Visite d’État du président Mauricio Macri à Paris. Discours du président Emmanuel Macron à l’Élysée le 26 janvier dernier

Après Moscou et Davos, le président argentin Mauricio Macri s’est rendu en France vendredi dernier pour tenter d’attirer des investisseurs. À cette occasion, il a rencontré Emmanuel Macron. Nous reproduisons ici la déclaration du président de la République française prononcée lors de la conférence de presse commune avec le président Mauricio Macri.

Photo : Palais de l’Élysée

« Mesdames et Messieurs, Messieurs les Ministres, Messieurs,

Je voudrais tout d’abord remercier le Président MACRI de sa visite à Paris. Je veux lui redire tout le plaisir de l’accueillir en France depuis hier avec une série de visites, l’échange bilatéral, puis élargi que nous avons eu et, dans quelques instants, nous irons dîner de manière amicale avec nos épouses. Cette rencontre est importante à plus d’un titre. D’abord, au titre de la complicité si particulière que les peuples français et argentins entretiennent à travers l’Histoire et au titre également d’une vision du monde, qu’avec le Président MACRI, nous partageons. Je crois pouvoir dire que nous sommes à un moment aujourd’hui de la relation bilatérale, où à la fois l’agenda de réformes que nous portons pour nos pays et les défis que nos deux régions vivent en commun, celle de l’ouverture au monde et l’organisation d’un monde fait de plus en plus de conflits, rendent absolument indispensable notre dialogue. Cette vision, c’est d’abord un commun attachement au multilatéralisme, que nous voulons défendre ensemble. Comme vous le savez, le G20 est présidé par l’Argentine depuis le 1er décembre 2017 et je sais que le Président aura ainsi l’honneur d’organiser le 10ème Sommet au niveau des chefs d’Etat cette année, nous en avons longuement parlé, je pense qu’il reviendra lui-même sur l’agenda que l’Argentine veut développer dans ce cadre.

Entrées fournies:
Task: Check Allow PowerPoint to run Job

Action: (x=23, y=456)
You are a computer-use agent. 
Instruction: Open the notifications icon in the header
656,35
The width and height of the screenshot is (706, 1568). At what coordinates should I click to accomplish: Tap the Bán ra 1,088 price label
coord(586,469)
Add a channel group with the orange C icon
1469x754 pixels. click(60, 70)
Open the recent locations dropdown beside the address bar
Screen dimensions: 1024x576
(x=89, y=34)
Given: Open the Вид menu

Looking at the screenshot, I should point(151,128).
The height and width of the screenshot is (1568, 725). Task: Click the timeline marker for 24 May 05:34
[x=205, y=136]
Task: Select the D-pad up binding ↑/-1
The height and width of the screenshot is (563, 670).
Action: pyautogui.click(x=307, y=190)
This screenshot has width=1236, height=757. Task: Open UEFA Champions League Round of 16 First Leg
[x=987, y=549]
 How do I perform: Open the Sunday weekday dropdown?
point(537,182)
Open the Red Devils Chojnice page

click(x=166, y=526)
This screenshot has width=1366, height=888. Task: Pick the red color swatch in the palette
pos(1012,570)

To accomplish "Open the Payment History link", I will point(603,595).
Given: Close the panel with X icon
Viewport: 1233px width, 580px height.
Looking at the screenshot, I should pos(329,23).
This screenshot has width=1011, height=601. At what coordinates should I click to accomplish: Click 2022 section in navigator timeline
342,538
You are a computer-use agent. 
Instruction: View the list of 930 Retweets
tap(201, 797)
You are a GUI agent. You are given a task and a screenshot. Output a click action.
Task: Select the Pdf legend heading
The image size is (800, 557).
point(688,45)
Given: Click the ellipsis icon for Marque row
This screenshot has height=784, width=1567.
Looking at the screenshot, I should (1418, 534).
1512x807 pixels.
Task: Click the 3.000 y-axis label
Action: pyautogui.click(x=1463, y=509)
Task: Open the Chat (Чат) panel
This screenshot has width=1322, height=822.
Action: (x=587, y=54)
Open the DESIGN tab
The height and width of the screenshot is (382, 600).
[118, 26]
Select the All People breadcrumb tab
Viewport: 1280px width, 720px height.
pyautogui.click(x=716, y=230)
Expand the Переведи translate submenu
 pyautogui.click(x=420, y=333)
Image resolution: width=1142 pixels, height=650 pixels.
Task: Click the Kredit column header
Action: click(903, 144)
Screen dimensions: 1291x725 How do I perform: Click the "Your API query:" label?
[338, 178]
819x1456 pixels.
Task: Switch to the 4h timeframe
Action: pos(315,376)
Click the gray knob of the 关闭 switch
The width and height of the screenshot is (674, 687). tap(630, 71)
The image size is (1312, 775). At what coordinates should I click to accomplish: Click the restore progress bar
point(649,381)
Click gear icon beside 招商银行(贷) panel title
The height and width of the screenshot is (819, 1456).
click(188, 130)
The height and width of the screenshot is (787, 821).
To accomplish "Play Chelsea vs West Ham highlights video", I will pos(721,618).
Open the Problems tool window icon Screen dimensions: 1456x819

Consignes:
1 - Résumez le texte source en deux phrases.
2 - Pour chaque affirmation, indiquez par oui ou non si elle concorde avec le texte source, en citant les mots qui le prouvent.
(a) Avant la France, Mauricio Macri s'était rendu à Moscou et à Davos.
(b) L'Argentine préside le G20 depuis le 1er janvier 2018.
(c) Les deux présidents doivent dîner avec leurs épouses.
3 - D'après le texte source, quel sommet le président argentin aura-t-il l'honneur d'organiser cette année ?
Les entrées n'ont aucun lien avec le texte source.

Résultats:
1 - Le président argentin Mauricio Macri s'est rendu en France pour tenter d'attirer des investisseurs et y a rencontré Emmanuel Macron, dont la déclaration lors de leur conférence de presse commune est reproduite. Emmanuel Macron y remercie Mauricio Macri de sa visite, évoque la complicité historique entre les peuples français et argentin et leur commun attachement au multilatéralisme, et rappelle que l'Argentine préside le G20 depuis le 1er décembre 2017.

2 -
(a) Oui : « Après Moscou et Davos, le président argentin Mauricio Macri s’est rendu en France »
(b) Non : « le G20 est présidé par l’Argentine depuis le 1er décembre 2017 »
(c) Oui : « nous irons dîner de manière amicale avec nos épouses »

3 - Le 10ème Sommet du G20 au niveau des chefs d'État.